İskoçya üzerine bahsetmek istediğimiz bir diğer konu ise tanık olduğumuz çocuk patlaması. Her yer çocuk, İskoçların önemli kısmının saç renginin turuncu olduğunu da hesaba katarsanız çok tatlı, minicik çok sayıda havuç kafanın etrafta koştuğunu göreceksiniz.
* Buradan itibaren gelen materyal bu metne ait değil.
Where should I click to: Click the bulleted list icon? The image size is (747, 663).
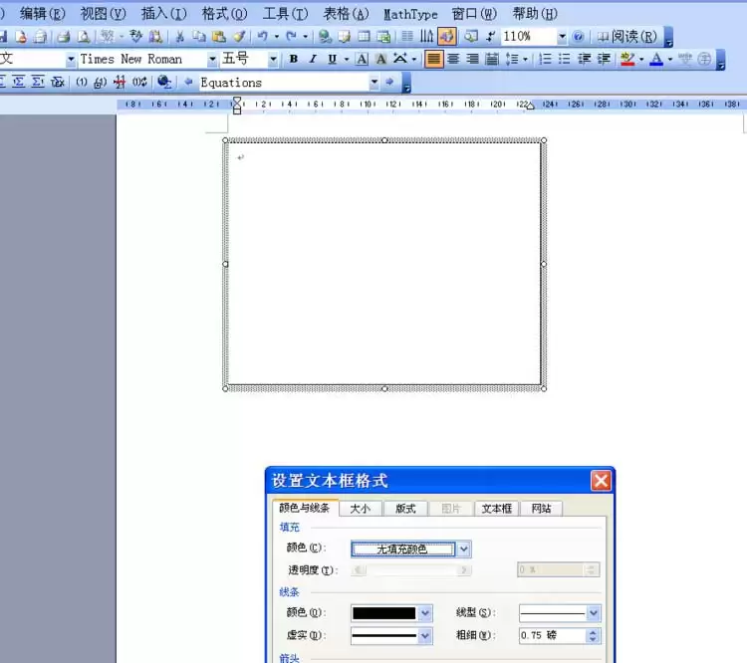(x=564, y=59)
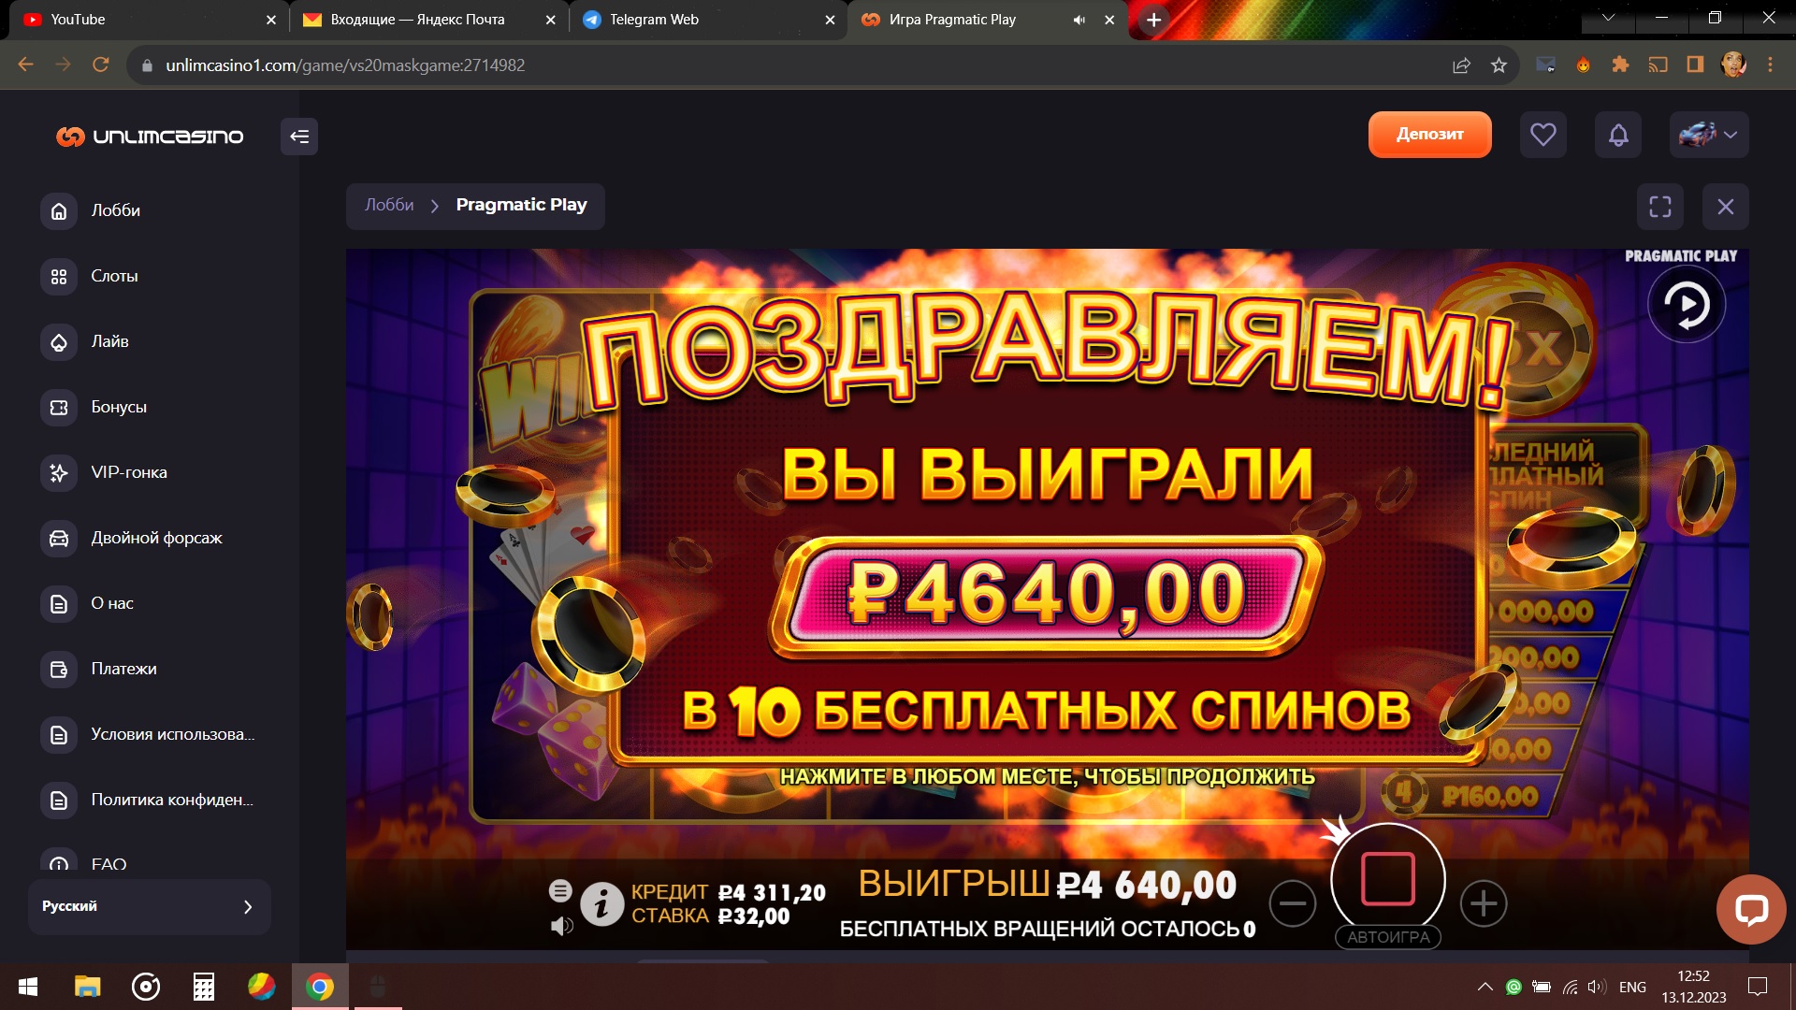Open live chat support bubble

(x=1751, y=909)
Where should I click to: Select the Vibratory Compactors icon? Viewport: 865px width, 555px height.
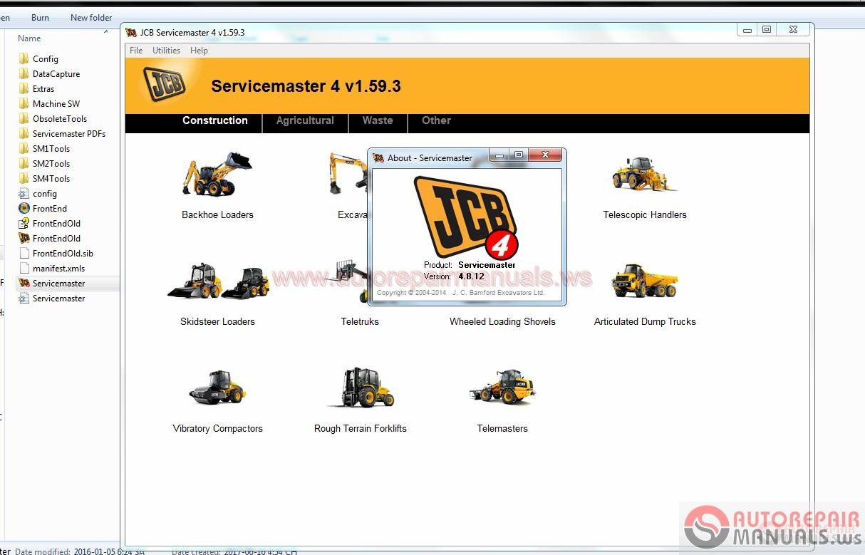click(217, 388)
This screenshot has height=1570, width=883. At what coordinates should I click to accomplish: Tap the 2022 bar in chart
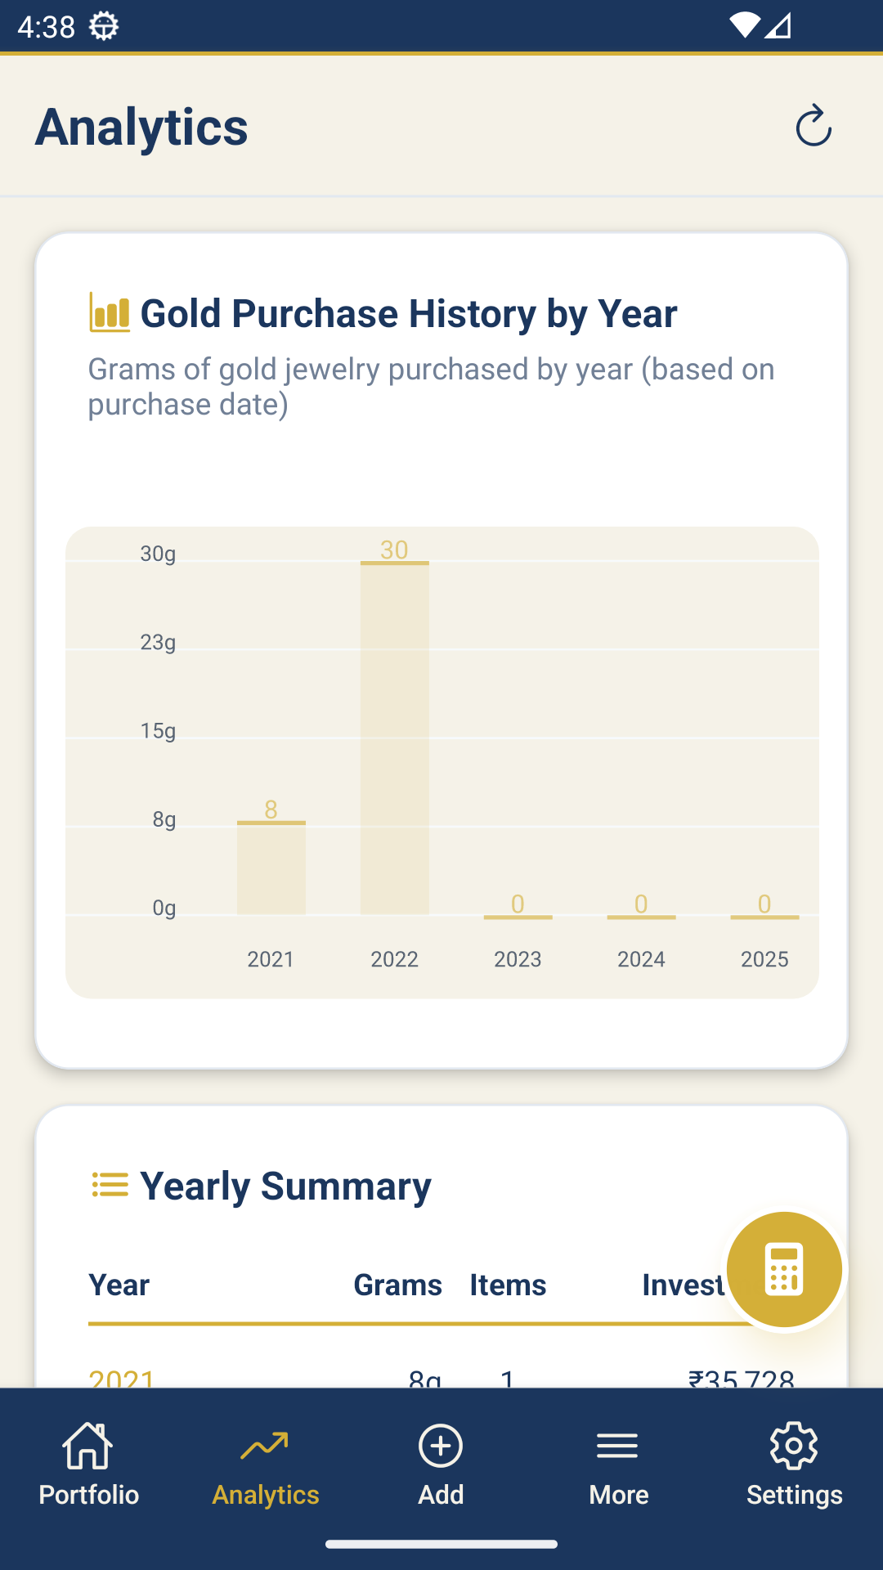pyautogui.click(x=395, y=738)
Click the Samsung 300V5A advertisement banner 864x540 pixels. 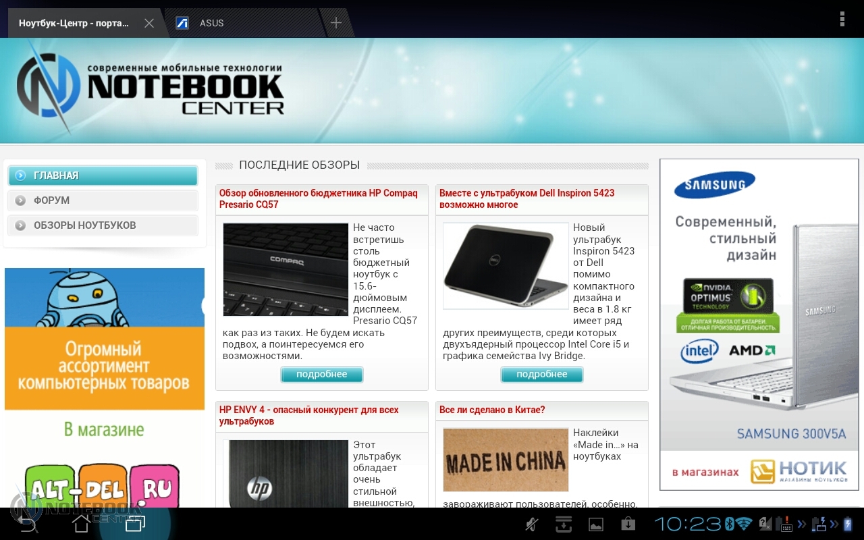pos(759,324)
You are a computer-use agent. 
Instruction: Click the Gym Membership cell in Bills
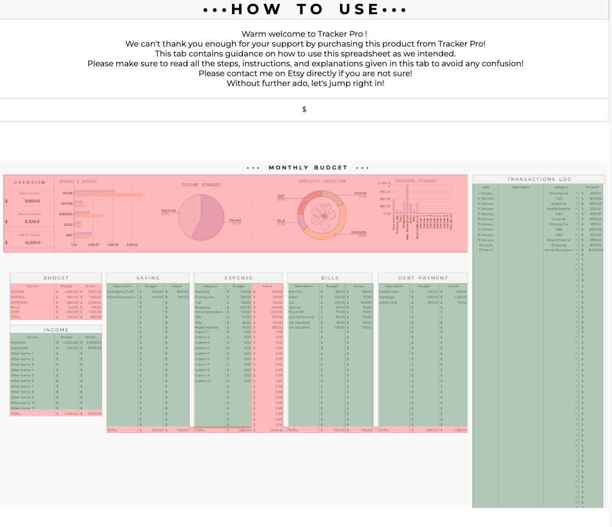pyautogui.click(x=302, y=317)
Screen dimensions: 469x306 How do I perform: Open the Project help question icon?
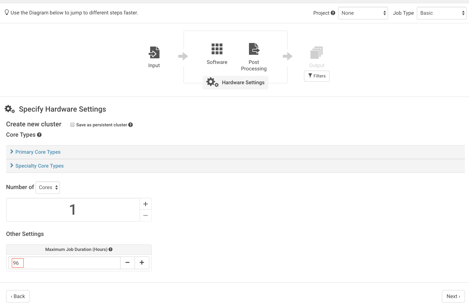coord(333,13)
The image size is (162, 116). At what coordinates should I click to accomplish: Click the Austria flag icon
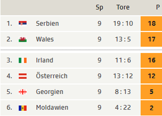click(x=23, y=76)
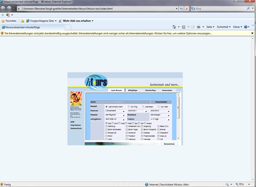Click the Bing search magnifier icon
This screenshot has height=187, width=256.
tap(248, 8)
Özellikle Glasgow’da Kış Bahçesi (Winter Garden) ve Halk Sarayı’nı (People’s Palace) gezerken her kapıdan çıkan küçük çocuklu aileler bizde sanki müze çocuk fabrikasıymış da gelenlere bebek arabasıyla çocuk dağıtıyorlarmış izlenimi verdi.  

Genç ailelerin birçoğunun birden fazla çocuk sahibi olması, çok genç yaşta kadınların hamileliği yaşaması, büyükanneler-anneler ve çocuklarının birlikte zaman geçirmeleri İskoç halkına dair gözlemlerimize ve sosyal devletin önemine dair düşüncelerimize katkı sundu. Tabii işin diğer boyutu ise toplumsal bir sorun olarak çok küçük yaşta cinselliğin yaşanması, çocukların cinsel istismarı ve alkolizm olarak ortaya çıkıyor ve bu sorunlara yönelik çeşitli kampanyalara da şehri gezerken rastlıyoruz.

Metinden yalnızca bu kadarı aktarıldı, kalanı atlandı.